Easter and the Egg

My friend bemoaned the fact that her grandchildren knew nothing about the great Christian feast of Easter except that there were bunnies and chocolate eggs.

Watching television it’s hard not to agree with her, but then – optimists ever – we wondered if this search for eggs might not leave a lasting truth in the minds of those children.

An egg is such a miracle when I think about it.

When I gather the eggs each day and weigh them in my hand they’re perfect in shape and the wonder is that those birds can produce these things almost every day. That’s probably why they eye me in such a predatory way whenever I approach them. They need constant nourishment to produce the food that we eat!

The chick begins as a tiny dot of life, begins to draw nourishment from the yolk that surrounds it and emerges as a transformed body full of life.

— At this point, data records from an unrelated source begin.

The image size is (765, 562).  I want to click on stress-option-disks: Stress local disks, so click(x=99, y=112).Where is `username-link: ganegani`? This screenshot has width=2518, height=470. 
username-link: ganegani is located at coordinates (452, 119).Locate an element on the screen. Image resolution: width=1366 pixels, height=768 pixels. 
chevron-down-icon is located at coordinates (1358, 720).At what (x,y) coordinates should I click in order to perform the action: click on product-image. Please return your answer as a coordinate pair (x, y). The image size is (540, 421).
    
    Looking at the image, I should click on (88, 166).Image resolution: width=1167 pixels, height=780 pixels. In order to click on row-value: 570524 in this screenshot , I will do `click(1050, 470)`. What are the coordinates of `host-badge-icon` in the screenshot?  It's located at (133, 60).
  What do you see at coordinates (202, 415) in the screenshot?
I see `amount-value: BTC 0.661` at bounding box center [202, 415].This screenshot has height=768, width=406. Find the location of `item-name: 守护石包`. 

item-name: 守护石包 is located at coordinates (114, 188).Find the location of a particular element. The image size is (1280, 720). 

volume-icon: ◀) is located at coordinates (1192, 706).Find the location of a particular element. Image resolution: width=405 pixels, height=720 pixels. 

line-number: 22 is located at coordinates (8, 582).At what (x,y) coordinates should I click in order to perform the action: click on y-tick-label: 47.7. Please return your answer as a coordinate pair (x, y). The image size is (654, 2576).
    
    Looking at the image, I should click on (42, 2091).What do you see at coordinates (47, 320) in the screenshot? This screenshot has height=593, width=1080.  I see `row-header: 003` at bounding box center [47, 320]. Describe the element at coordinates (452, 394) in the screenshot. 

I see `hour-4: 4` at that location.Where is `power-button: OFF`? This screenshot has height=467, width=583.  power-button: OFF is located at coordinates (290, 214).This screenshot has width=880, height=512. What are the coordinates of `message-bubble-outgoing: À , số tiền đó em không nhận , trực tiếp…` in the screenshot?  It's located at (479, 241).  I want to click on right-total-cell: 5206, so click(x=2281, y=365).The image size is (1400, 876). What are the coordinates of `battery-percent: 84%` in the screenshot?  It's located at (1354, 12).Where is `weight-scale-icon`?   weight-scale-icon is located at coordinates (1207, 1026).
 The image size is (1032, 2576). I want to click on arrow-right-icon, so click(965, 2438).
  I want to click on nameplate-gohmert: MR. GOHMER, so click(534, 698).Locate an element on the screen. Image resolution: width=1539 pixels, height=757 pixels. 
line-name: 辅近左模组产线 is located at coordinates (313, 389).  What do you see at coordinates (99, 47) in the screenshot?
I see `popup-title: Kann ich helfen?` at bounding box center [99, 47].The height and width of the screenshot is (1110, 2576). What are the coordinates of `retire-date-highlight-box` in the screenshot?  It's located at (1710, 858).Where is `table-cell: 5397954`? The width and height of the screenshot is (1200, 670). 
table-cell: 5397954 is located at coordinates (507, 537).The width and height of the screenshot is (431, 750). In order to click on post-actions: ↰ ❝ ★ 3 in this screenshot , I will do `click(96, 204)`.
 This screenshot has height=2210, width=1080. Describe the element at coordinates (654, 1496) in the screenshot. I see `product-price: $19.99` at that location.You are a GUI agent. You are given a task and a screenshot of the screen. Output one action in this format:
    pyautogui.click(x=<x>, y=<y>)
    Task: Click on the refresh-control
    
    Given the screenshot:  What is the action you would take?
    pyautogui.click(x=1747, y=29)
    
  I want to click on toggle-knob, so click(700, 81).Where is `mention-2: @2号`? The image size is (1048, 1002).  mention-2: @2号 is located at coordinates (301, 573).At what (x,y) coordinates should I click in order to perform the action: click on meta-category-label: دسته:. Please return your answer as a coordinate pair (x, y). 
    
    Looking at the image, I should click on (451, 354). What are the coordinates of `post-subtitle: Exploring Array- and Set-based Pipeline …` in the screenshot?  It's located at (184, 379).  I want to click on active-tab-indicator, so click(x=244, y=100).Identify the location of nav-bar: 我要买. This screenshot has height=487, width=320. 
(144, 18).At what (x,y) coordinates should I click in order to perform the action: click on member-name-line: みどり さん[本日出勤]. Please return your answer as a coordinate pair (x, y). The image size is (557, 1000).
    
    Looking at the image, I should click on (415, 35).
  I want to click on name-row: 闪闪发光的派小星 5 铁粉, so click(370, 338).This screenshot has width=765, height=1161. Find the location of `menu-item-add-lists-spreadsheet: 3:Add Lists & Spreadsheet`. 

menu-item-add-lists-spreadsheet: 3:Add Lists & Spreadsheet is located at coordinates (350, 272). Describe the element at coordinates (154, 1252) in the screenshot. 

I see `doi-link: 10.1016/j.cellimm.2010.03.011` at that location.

That’s the way I think of this feast of the death of Jesus and the resurrection into the Christ body. Jesus, the risen Christ, emphasises this body when he asks for some fish to eat, when he breaks bread and gives it to the disciples and when he points to the presence of the wounds in his risen body, now become portals of life and grace.

Macarius, an early Christian monk, living close to what is now Syria in the fourth century C.E. describes the unity necessary between body and soul.

‘There is indeed a similarity between the body and the soul; between the things of the body and those that pertain to the soul; between those things that are outer and those that remain hidden.’ 

He goes on to describe how ‘the inner light and glory that shines splendidly from within the heart’  begins to flame up and spills over at times to be experienced in the body. This connection is so intimate that as well as the five senses through which the body lives, there will also awaken within us the five senses of the soul. The soul blends with ‘the eye by which it sees, the tongue through which it can communicate in words … for everyone should realise that there are eyes deeper within than these physical eyes and there is a hearing deeper within than this hearing.’ 28.5 (Macarius. Classics of Western Spirituality.)

Kallistos Ware, the Christian Orthodox writer, says that our vocation is not so much to save our soul as to become ‘spirit enfleshed … there is no salvation for the soul apart from the body; divinisation signifies the transformation of the total person, soul and body together.’ 

I suppose that is why the great religions emphasise the sacred nature of the body and the importance of our sensual life.

And this teaching also tells me of the importance of our relationship to this earth body from which we continually draw our sustenance: from the air, from water and from the sheer natural beauty of nature and the skies above.

Just as there is a similarity between body and soul, there is also a connection between our spirit-soul and the body of the earth. We do well when we become more aware and more caring for the body of the earth in which we live.

These are some of the messages of Easter and the great mystery of life, death and new life.